Saved data entries:
◆ ◆ ◆ ◆ ◆ ◆ ◆
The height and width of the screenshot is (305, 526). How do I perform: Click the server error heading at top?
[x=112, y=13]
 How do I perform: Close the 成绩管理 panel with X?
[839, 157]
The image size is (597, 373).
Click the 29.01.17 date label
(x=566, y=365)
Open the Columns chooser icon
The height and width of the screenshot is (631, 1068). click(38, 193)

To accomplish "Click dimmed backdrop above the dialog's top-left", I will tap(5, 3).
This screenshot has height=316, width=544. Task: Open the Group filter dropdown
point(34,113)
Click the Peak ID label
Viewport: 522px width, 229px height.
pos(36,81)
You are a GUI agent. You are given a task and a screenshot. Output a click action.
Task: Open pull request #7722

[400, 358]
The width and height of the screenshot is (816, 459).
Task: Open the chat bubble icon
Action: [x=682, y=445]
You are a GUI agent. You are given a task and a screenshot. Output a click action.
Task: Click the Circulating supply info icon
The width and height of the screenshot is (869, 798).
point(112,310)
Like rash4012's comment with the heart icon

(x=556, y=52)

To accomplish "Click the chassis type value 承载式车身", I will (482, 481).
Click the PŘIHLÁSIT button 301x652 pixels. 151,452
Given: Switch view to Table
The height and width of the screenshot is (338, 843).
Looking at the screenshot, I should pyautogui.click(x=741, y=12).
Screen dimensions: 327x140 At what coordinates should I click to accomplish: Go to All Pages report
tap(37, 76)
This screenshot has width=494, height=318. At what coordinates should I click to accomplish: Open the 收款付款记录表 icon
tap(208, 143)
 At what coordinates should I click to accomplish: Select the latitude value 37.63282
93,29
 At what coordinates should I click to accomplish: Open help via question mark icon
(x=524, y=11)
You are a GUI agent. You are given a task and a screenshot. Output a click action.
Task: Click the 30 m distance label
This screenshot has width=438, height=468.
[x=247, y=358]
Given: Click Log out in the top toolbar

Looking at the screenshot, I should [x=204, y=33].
◆ ◆ ◆ ◆ ◆ ◆ ◆
◆ BRIEF
Looking at the data above, show all lines where the word "will" occurs.

◆ TASK OUTPUT
To accomplish "Click dimmed backdrop above the dialog's top-left", I will tap(5, 3).
To accomplish "Click the chassis type value 承载式车身", I will (482, 481).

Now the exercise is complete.